Mathematicians estimated it by inscribing polygons in circles. And by the year 1400, it had been calculated to as far as ten decimal places. So, when did they finally figure out the exact value instead of just estimating? Actually, never!

You see, the ratio of a circle's circumference to its diameter is what's known as an irrational number, one that can never be expressed as a ratio of two whole numbers. You can come close, but no matter how precise the fraction is, it will always be just a tiny bit off.

So, to write it out in its decimal form, you'd have an on-going series of digits starting with 3,14159 and continuing forever! That's why, instead of trying to write out an infinite number of digits every time, we just refer to it using the Greek letter pi.

Nowadays, we test the speed of computers by having them calculate pi, and quantum computers have been able to calculate it up to two quadrillion digits. People even compete to see how many digits they can memorize and have set records for remembering over 67,000 of them.

But for most scientific uses, you only need the first forty or so. And what are these scientific uses? Well, just about any calculations involving circles, from the volume of a can of soda to the orbits of satellites.

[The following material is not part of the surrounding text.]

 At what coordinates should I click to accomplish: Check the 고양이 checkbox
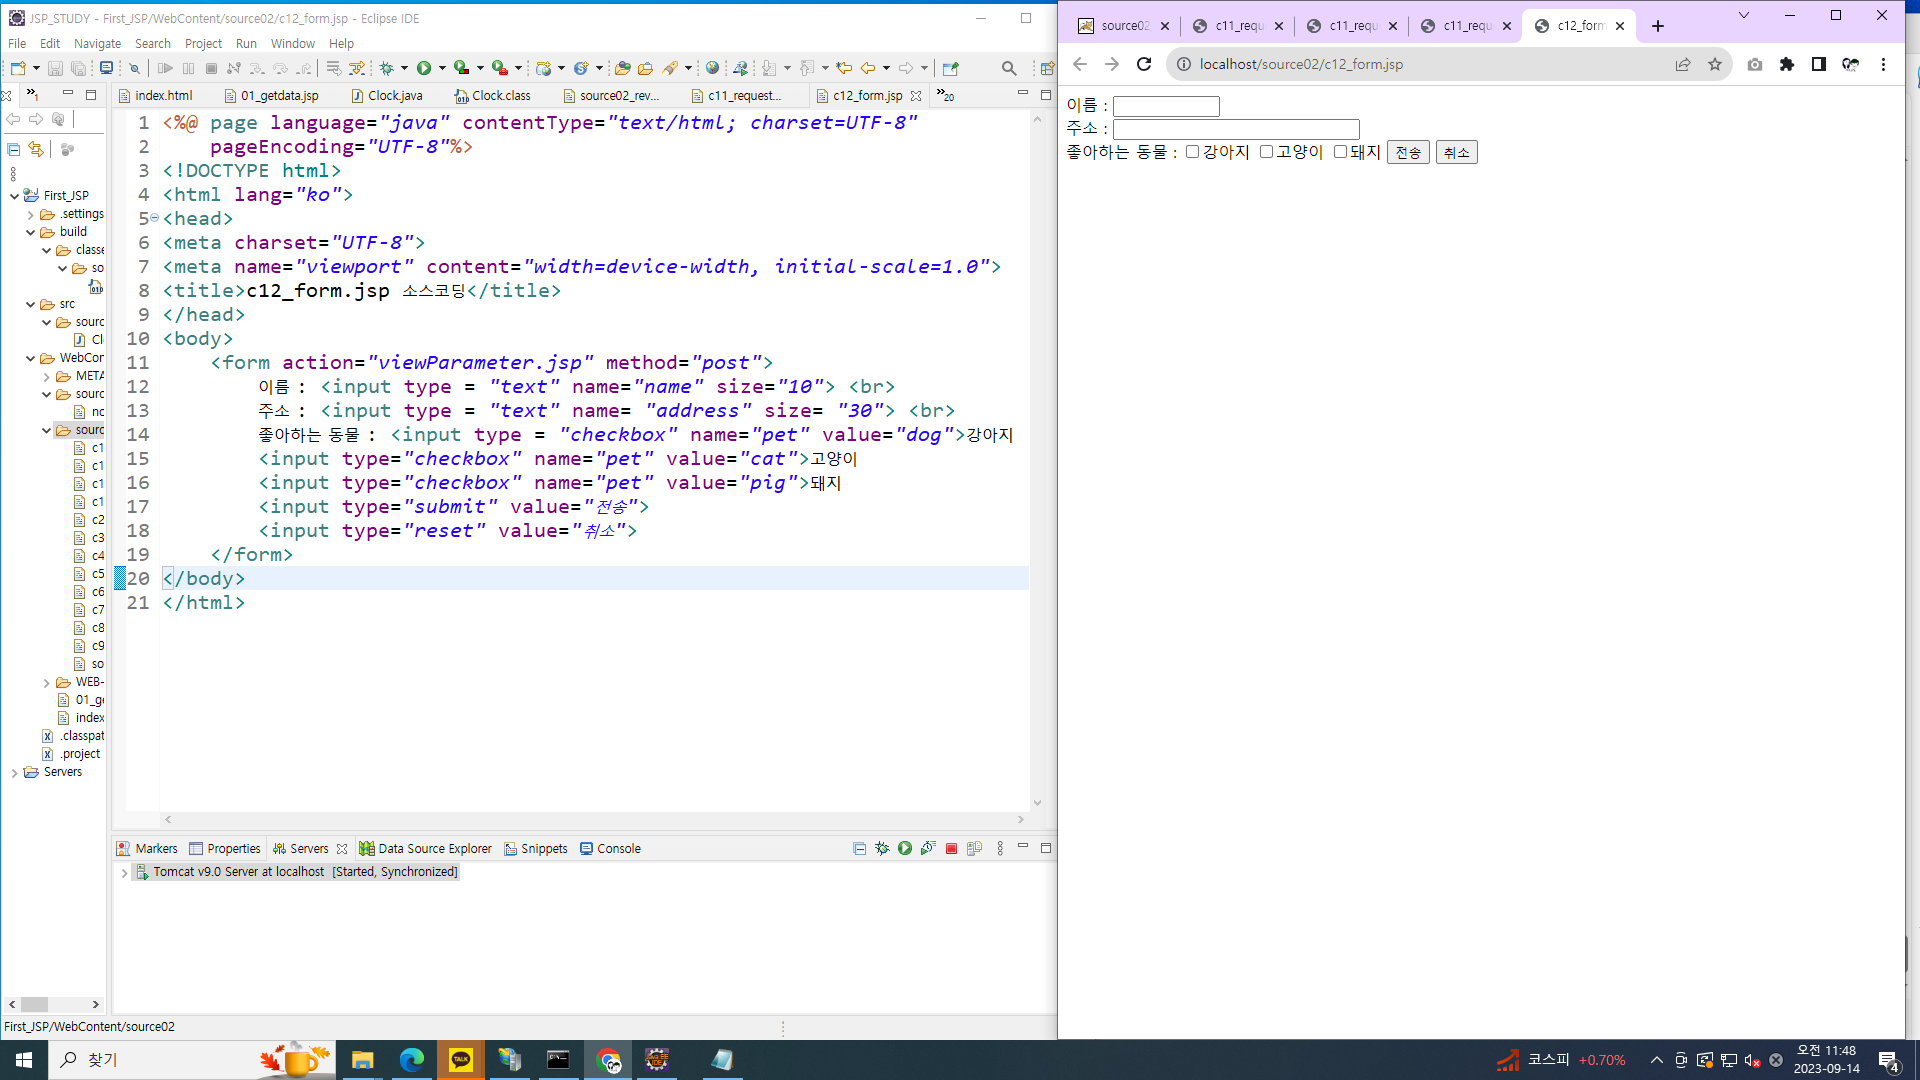pyautogui.click(x=1266, y=152)
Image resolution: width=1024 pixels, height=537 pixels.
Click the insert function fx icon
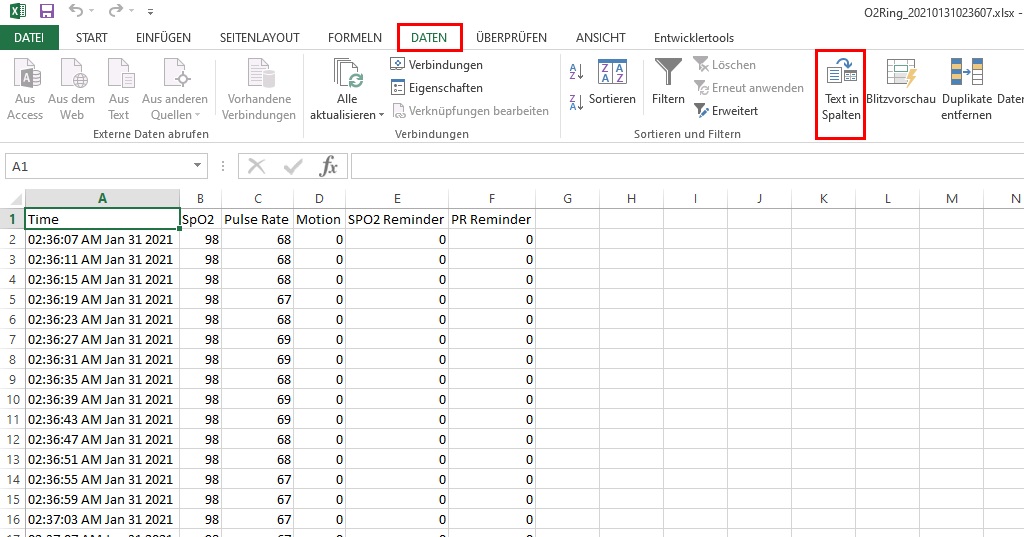[x=329, y=167]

And it's not just circles, either. Because it's also useful in studying curves, pi helps us understand periodic or oscillating systems like clocks, electromagnetic waves, and even music.

In statistics, pi is used in the equation to calculate the area under a normal distribution curve, which comes in handy for figuring out distributions of standardized test scores, financial models, or margins of error in scientific results.

As if that weren't enough, pi is used in particle physics experiments, such as those using the Large Hadron Collider, not only due to its round shape, but more subtly, because of the orbits in which tiny particles move.

Scientists have even used pi to prove the illusive notion that light functions as both a particle and an electromagnetic wave, and, perhaps most impressively, to calculate the density of our entire universe, which, by the way, still has infinitely less stuff in it than the total number of digits in pi.